Kenana is making important strides in helping the environment. Its 100,000 acres of irrigated cane fields and commercial forests help combat desertification, and to absorb carbon dioxide gases in order to reduce global warming. The green wet fields also reduce the average temperature in the surrounding areas by about two degrees centigrade. Furthermore, Kenana’s sugar factory has systems of wastewater treatment plants and the company is the first to introduce green harvesting to Sudan. This means that Kenana will no longer burn sugar cane prior to harvesting but has instead invested in machinery that harvests the cane, so that the waste cane leafage is now converted into green fodder. More still, the company uses filter mud, vinasse, and animal residues as fertilizers to reduce the use of chemical alternatives. Raw sugar and ethanol exports to the European Union market are always subject to CSR and ethanol sustainability auditing.

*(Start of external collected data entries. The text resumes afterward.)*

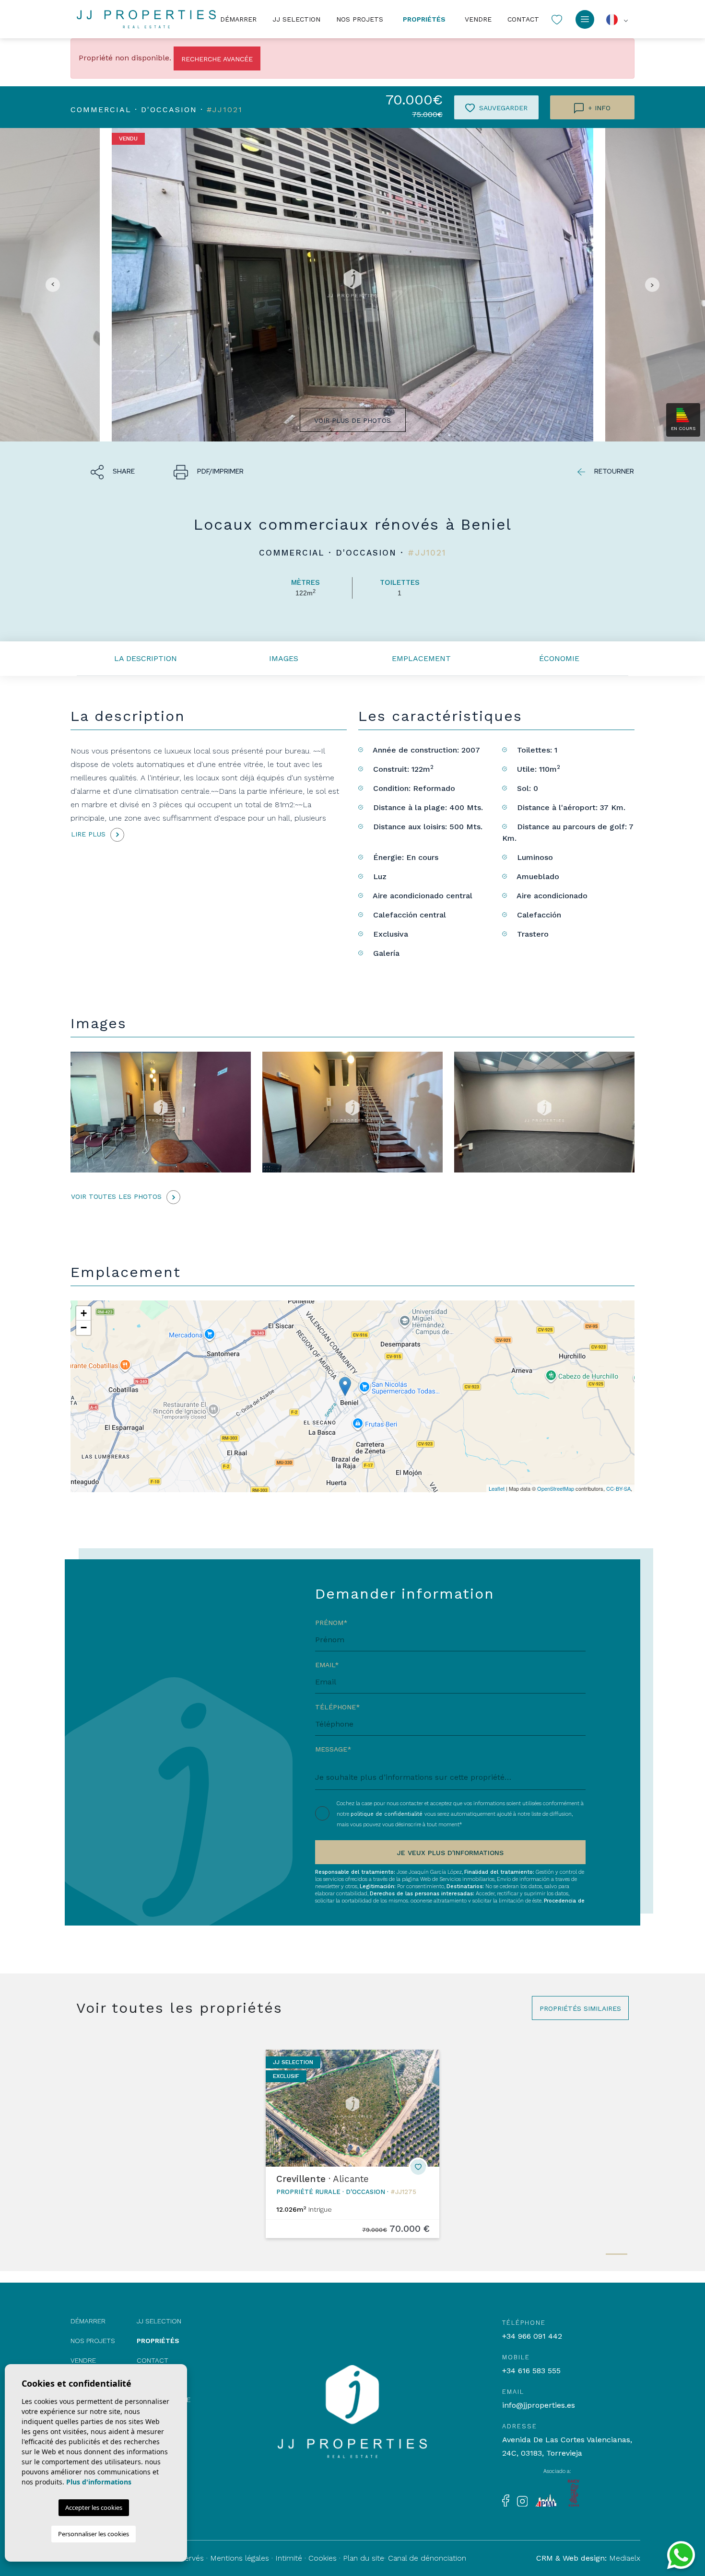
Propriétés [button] (424, 19)
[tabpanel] (352, 2144)
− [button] (84, 1328)
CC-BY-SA (618, 1488)
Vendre (478, 19)
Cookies (322, 2558)
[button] (112, 471)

Kenana contributes to Sudan’s economic health, with a sizeable contribution to government taxes and duties, and is therefore a great contributor to the country’s GDP. But its corporate social responsibility actions are what will really help shift the company from being an, albeit immense, local business leader to one recognized globally for being at the forefront of green business. At the Kenana production site, the integrated approach in sugar schemes, on which the Kenana business model is built, already creates many opportunities for further business and means that the sugar company is ever more green and growing in a sustainable fashion. Benefitting from sugar’s by-products, Kenana uses sugar molasses for yeast, animal feed, power generating products, paper and ethanol bio-fuel. Sugar cane waste, also called bagasse, can be used as fuel, in building materials or made into paper. In a successful partnership with the Nile Petroleum company, the Kenana Sugar Company has launched an ethanol bio-fuel called NileUltra E10, which is an integrated green renewable fuel product with 10 percent ethanol mixed with 90% benzene, to be commercially consumed in the local market.